Under Gramm’s leadership, the institute will identify basic research that has potential to bring about marketable products and services. It will shepherd emerging research and technology approaches from the proof-of-concept phase to pre-seed investment and eventually venture investment.
Gramm has “a passion” for innovative technology activity and “an understanding of what it will mean to Tulane University,” said Fitts.
She has “an incredible track record,” he added.
Gramm is a seasoned leader of university innovation and commercialization projects. She has more than 14 years of early-stage technology venture development experience in Texas and Florida.
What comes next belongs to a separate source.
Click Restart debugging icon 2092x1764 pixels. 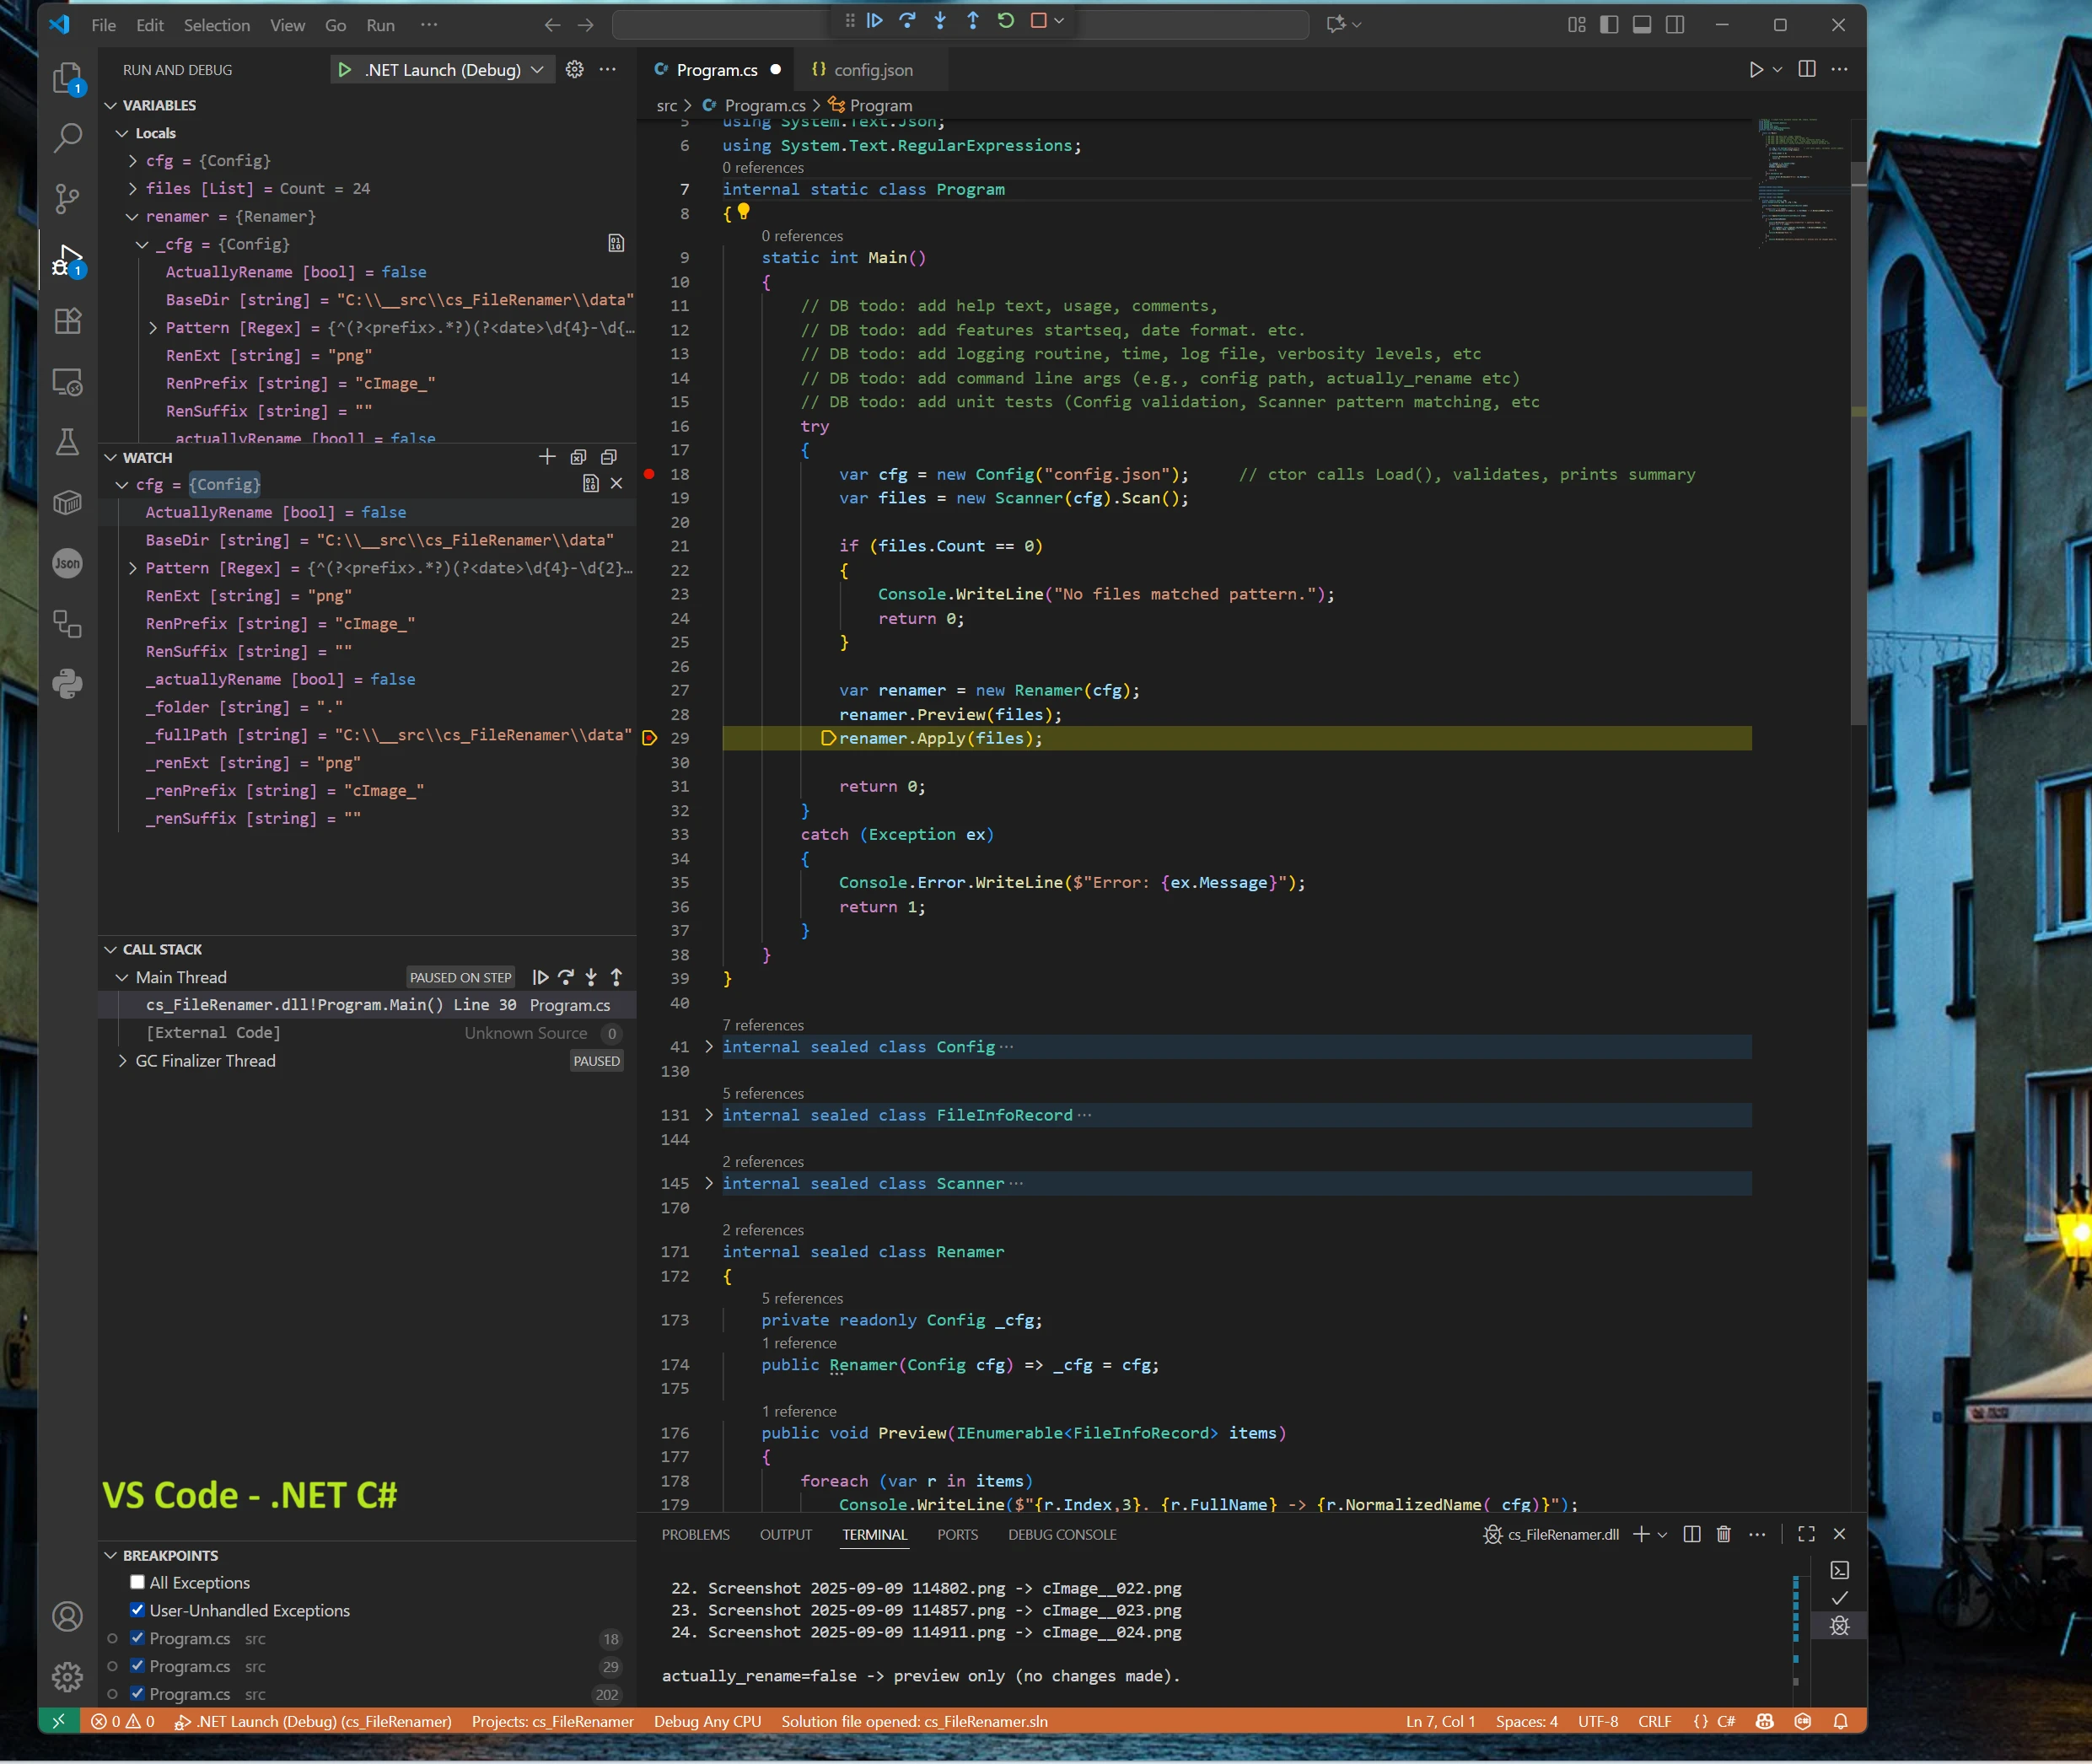click(x=1005, y=21)
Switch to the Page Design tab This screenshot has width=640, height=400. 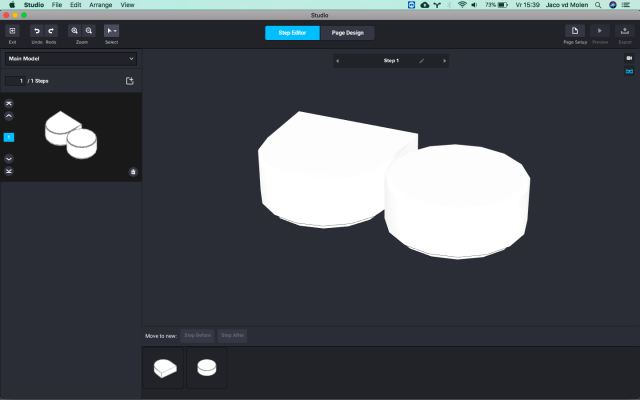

Her initiatives have launched more than 279 startups, which have attracted more than $470 million in investment capital.
Gramm came to Tulane from Texas Tech University, where she was associate vice president of innovation and entrepreneurship, responsible for leading economic and industry engagement, increasing startup development, expanding commercialization programs for faculty and students, and growing the university’s innovation district.
With Gramm’s past success, Fitts said, “I can’t underscore enough how happy we are to have her on board.”
Visionary Support
Tulane’s Innovation Institute has three core pillars: entrepreneurial programming on campus, community engagement with the wider New Orleans startup community, and an innovation lab named after Robert L. Priddy (UC ’69).
Priddy, whose career spanned aviation and private equity, and his wife, Kikie, run the Priddy Family Foundation, along with their daughter and son-in-law, Shannon and Mike Acks, and their son, Christopher Priddy. The foundation made a lead gift to establish the Robert L. Priddy Innovation Lab.
“Throughout my career I’ve loved watching small ventures grow into thriving enterprises,” said Robert Priddy. “In the Innovation Institute, I see a promising idea with the power to capitalize on Tulane’s existing strengths and grow into something huge for the city and the Gulf Coast.”
Gramm said that the Priddy Innovation Lab “is designed to systematically provide resources to multidisciplinary teams that will test a technology, make sure it works and does what they thought it would to solve the problem. Does the innovation solve a problem for a market?”
The Innovation Lab will be a competitive environment, said Gramm. Inventors and creators will submit abstracts with their ideas along with proposed milestones for product development and budgets.
There is something called the Valley of Death in a technology/startup stage of development, said Gramm. Ideas can sometimes flounder, and products never get off the ground between when the inventor has an idea and the point when revenue can actually be generated.
“We think of revenue as the lifeblood of a startup company,” said Gramm. “Startups have to have money to survive so that they can become profitable.”
Many startups fail because they don’t have the resources to test whether or not the invention works. Or the startup may not have the capacity to identify a viable market. That’s where the Innovation Lab will have a major impact to support the progression of an idea to the market.
“The idea is creating things that people really need,” said Gramm.
Peas in a Pod
Researchers and entrepreneurs are alike, said Gramm. They both are testing hypotheses through a “humbling process of iteration.”
While researchers are validated through peer-reviewed journal articles, competitive grants funding and other accolades, “in the case of entrepreneurs, the market tells them if technologies or products are necessary and competitive,” said Gramm.
“Iteration is this process of evaluating something, testing it, and then going back, testing it again, making a small adjustment and getting it right.”